John Lanchester in the London Review of Books:
There’s a joke, attributed to Oscar Wilde, that the most frightening sentence in the English language is: ‘I had a very interesting dream last night.’ If Wilde did say that, it’s a safe bet that he wouldn’t have liked Insomniac Dreams, because this short book is focused entirely on the dream-life of Vladimir Nabokov. It has at its heart a record of dreams that Nabokov kept for eighty days from October 1964, while he was living at the Montreux Palace Hotel – in terms of his books, after he had finished Pale Fire and before he wrote Ada.

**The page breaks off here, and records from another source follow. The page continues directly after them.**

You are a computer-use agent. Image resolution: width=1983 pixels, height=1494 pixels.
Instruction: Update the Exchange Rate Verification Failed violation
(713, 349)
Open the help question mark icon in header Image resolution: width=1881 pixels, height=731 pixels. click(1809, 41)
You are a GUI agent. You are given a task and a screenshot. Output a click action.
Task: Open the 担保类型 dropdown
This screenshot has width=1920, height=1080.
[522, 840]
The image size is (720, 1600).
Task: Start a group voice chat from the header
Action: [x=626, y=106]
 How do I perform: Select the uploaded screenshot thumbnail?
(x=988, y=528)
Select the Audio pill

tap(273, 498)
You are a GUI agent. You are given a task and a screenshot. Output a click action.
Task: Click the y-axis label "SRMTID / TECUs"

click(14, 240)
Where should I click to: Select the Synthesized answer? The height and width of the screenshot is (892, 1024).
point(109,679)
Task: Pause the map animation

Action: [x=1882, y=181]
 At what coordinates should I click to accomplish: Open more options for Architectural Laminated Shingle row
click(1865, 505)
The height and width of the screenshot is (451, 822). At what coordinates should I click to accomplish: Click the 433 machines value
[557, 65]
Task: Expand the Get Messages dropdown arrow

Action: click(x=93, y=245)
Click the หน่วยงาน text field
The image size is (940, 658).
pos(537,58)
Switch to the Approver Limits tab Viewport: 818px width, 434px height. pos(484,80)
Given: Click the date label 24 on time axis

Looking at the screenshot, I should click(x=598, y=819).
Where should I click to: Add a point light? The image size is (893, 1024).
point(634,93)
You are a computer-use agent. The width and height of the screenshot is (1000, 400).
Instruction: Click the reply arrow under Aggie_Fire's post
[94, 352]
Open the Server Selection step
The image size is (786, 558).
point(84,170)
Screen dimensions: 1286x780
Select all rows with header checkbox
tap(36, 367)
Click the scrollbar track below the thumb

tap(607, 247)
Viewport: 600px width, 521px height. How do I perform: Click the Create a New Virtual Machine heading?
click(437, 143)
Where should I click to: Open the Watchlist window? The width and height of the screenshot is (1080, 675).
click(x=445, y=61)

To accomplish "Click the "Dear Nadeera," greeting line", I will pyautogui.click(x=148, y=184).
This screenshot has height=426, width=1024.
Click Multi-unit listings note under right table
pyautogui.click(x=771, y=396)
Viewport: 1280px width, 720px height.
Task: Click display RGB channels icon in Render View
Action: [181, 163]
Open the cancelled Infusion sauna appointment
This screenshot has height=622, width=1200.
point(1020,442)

He recorded the dreams on waking, using the set-up he employed for writing his books, in his neat pencil handwriting, on lined A6 index cards.
The usual reason people take an interest in their own dreams is to divine their meaning. That wasn’t Nabokov’s motive. The inspiration for his project came from An Experiment with Time, a book by J.W. Dunne, published in 1927 and renowned in its day. Dunne’s theory was that time doesn’t only run forwards in a linear direction, and that, as a result, dreams can contain glimpses of the future. Not that dreams, in Dunne’s view, are only predictive: they mix past events, future events, and random mental fluff. The experiment of recording dreams at the moment of waking was to get evidence for precognition, through a contemporaneous record of dream-predictions which subsequently turn out to be accurate.